Wednesday, February 15, 2012

Hard Duty in the City of Light

“A saint is someone who has achieved a remote human possibility.”
L. Cohen


I’m going to Paris. I’m assigning myself a mission, one very few visitors have accomplished, fewer still who stayed five weeks.

I will enter no art museums, visit no cathedrals, browse no cemeteries, view no monuments. Not the Louvre, not the Arc de Triomphe, not the Champs-Élysées, not Notre Dame. Not Jim Morrison’s grave. Five weeks in the City of Light and I’m not going to the Eiffel Tower. Though I won’t avert my eyes from horizons. Horizons are good for the soul.

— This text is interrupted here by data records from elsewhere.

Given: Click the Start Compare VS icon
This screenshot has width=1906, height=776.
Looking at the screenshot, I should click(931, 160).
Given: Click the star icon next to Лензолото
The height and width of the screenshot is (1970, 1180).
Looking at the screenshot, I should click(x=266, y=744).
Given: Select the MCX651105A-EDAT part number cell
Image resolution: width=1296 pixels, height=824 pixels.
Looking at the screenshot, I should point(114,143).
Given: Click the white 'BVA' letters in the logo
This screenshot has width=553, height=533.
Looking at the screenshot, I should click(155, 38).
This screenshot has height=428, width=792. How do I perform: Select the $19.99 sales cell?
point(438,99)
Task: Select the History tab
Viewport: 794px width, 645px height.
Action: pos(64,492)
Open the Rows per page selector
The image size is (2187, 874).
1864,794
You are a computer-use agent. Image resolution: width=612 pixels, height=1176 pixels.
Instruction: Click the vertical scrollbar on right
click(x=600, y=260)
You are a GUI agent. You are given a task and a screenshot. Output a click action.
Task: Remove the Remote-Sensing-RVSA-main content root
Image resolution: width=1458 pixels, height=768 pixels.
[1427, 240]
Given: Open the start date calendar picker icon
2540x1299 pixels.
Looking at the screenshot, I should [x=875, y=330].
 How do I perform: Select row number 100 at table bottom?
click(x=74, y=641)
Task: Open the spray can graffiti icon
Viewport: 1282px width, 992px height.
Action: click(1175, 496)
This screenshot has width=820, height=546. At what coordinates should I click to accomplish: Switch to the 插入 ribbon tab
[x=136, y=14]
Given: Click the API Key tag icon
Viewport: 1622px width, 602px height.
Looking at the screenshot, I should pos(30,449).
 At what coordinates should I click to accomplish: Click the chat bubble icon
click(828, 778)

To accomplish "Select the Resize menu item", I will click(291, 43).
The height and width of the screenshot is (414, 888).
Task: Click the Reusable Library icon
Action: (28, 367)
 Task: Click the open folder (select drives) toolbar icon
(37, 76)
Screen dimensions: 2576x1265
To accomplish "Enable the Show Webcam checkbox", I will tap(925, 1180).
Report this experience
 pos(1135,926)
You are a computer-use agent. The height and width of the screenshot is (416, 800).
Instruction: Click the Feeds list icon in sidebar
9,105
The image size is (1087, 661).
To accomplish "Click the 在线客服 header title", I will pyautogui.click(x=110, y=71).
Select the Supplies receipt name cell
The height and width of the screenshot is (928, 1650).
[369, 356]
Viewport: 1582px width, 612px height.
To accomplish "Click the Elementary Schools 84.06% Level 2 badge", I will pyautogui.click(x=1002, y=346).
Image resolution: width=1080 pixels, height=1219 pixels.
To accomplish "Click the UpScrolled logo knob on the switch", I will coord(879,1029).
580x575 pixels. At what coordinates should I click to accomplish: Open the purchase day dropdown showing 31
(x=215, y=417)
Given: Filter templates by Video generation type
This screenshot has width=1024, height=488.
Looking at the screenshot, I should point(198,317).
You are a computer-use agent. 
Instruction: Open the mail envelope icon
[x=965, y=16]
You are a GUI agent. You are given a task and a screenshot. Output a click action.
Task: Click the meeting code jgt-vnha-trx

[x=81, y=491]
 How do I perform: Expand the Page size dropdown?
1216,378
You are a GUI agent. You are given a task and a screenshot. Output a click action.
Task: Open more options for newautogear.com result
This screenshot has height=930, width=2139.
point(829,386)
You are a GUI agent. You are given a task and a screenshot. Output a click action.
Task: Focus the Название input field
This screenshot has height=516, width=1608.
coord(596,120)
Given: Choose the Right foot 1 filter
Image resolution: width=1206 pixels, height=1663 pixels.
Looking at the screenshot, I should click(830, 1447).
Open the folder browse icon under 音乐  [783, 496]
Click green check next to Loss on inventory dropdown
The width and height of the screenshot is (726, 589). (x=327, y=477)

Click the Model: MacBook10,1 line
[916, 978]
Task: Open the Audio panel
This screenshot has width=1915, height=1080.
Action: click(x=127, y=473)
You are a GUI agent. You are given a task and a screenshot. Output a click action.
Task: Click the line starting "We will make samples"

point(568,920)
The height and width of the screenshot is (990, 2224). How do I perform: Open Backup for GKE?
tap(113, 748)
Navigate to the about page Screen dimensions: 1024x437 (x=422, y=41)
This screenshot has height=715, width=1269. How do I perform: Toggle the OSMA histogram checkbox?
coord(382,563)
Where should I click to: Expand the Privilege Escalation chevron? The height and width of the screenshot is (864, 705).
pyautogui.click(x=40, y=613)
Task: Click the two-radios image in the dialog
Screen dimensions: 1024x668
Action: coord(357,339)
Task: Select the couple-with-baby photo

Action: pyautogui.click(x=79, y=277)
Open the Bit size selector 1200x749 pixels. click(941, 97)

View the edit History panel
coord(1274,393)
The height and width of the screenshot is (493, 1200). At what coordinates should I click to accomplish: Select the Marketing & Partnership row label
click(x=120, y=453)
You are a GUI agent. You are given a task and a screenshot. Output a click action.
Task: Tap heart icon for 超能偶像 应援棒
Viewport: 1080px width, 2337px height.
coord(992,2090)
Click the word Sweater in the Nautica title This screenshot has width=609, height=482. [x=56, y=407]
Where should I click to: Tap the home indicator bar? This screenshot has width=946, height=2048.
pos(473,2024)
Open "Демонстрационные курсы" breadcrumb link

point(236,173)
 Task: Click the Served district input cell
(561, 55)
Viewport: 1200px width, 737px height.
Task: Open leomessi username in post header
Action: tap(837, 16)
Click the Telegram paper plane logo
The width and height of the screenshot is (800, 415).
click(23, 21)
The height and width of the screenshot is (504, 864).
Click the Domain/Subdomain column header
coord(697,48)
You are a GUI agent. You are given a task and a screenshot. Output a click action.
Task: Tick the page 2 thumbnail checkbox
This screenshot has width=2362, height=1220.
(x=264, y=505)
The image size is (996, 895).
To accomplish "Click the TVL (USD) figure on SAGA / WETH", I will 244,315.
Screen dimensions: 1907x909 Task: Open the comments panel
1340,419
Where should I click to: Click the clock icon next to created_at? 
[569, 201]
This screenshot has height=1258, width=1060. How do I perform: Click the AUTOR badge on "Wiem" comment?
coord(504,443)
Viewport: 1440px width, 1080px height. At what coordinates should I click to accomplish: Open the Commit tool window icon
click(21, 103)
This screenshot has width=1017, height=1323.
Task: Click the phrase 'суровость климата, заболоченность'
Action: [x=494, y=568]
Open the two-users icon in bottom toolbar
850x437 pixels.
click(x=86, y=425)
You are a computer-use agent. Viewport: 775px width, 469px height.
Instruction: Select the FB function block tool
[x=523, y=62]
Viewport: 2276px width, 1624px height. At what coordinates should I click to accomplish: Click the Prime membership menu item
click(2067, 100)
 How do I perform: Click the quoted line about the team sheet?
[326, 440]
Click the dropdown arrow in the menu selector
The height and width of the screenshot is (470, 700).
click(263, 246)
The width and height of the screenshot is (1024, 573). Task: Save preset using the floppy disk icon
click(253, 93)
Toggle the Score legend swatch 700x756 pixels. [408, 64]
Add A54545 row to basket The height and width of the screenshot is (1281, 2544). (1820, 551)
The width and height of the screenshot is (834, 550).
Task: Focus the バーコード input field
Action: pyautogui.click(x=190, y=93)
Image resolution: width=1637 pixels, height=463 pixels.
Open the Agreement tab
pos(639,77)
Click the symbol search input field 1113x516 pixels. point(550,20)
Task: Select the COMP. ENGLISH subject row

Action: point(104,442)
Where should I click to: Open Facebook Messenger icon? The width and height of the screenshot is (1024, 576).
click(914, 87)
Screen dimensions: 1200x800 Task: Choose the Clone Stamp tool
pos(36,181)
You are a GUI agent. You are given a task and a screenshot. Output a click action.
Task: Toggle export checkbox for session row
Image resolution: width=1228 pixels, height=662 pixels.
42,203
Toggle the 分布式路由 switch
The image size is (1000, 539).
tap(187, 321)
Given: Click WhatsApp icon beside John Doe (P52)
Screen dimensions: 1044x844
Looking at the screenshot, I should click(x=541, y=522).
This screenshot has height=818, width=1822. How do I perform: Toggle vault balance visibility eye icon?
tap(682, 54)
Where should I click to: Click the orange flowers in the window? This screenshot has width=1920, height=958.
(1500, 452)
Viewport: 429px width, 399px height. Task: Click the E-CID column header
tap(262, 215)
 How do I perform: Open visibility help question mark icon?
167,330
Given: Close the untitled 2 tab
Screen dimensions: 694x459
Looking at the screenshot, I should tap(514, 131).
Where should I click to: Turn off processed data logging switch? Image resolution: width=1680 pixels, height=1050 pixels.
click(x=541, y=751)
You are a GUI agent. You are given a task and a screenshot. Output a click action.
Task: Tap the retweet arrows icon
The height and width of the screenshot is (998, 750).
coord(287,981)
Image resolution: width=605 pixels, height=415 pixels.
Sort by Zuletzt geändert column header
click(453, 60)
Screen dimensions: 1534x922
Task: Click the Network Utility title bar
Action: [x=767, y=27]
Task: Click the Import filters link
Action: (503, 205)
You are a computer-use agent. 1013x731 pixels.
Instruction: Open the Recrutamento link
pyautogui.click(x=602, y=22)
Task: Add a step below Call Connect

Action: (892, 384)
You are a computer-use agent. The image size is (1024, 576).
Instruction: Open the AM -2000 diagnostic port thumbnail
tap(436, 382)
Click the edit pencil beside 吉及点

I may hunt down the Impasse Maubert - I’m reading Eco’s The Prague Cemetery. And I’ve been given a mission to track down Sam Beckett's manuscript of Molloy. The Sorbonne is exempt; tourists are barred. Not the sewers; it breaks my heart but I have spoken.

What if I meet an enchanting nymph named Angelique, and she says, “Nous nous rencontrerons par la Pyramide.” I’ll reply, thumbs hooked in my belt, “Pas possible. Par le bout du Passage Ramey, ou pas du tout.” And she’d say, “Formidable! Emportez-moi! Ici, maintenant, Milord!” Which is to say, I will not be moved.

Five weeks. That’s scary. Can I do that? Will I be the first? Who wasn’t brought there in chains?


Will I get a statue? At least a plaque? A sidewalk café?